Haemotympanum is blood in the middle ear space. It is visible against the eardrum when looking down the ear canal. An otoscope needs to be used in order to carry out this examination. A doctor is able to diagnose the condition by seeing red blood through the thin membrane of the eardrum.
The commonest cause is probably nose-bleeding with packing of the nose. The space behind your nose communicates with the middle ear space through the Eustachian tube. If blood and pressure builds up in the nasal cavity then blood can flow up through the Eustachian tube into the middle ear space. It is then visible behind the eardrum.
Bleeding disorders such as haemophilia and drugs such as warfarin can also lead to haemotympanum. Haematological disorders such as leukaemia can also make bleeding more likely.
There is an association between secretory otitis media and haemotympanum. It has been suggested that these are both parts of the same pathological process.
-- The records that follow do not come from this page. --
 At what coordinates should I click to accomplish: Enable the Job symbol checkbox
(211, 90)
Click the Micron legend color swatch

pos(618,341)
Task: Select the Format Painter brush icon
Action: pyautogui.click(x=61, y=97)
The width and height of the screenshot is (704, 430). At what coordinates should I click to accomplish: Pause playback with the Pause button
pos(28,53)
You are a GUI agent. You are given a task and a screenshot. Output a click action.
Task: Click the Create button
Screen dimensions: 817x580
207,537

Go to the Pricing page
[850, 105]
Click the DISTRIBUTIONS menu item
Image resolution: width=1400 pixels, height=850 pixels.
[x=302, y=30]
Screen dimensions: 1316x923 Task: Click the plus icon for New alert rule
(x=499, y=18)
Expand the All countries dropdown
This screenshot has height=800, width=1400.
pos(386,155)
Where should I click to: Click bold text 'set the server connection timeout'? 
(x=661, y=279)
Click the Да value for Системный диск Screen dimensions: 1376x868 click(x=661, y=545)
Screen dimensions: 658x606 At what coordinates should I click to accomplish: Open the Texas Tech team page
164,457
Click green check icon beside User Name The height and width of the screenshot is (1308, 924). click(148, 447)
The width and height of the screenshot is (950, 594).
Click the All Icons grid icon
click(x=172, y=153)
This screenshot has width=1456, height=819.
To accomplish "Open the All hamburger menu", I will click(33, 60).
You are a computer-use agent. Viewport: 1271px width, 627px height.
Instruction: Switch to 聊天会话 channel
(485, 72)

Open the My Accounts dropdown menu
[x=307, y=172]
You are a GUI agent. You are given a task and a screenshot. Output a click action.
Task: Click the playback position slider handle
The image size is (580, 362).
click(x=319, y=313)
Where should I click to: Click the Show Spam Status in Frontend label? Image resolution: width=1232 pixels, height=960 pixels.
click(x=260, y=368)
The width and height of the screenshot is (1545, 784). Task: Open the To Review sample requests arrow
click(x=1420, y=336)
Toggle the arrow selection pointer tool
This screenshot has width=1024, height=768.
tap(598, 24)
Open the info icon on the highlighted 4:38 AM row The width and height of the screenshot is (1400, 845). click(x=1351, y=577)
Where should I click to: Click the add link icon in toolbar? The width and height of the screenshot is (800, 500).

Sometimes the mass behind the ear may look blue. The specialist doctor may investigate using a CT scan. This is to look for disorders of the blood vessels or bone damage from chronic infection or a tumour. An MRI scan may also be performed. This is useful for telling apart blood and vascular tumours.
Fracture of the temporal bone can also cause haemotympanum. The ear canal runs through this bone and so fracture may lead to blood in the canal. Fracture is caused by a blow to the head. There are likely to be other signs of a head injury as well. There will be a history of trauma and the patient may tell you they had a blow to the head. They may complain of a headache, nausea, vomiting, visual disturbances and other injuries. Drowsiness is common in skull fracture. If there is bleeding in the brain as well as the fracture there may also be reduced level of consciousness, coma, seizures and even death.
Please do not use this as medical advice. Consult a doctor if you have any disorder of the ear, skull or brain.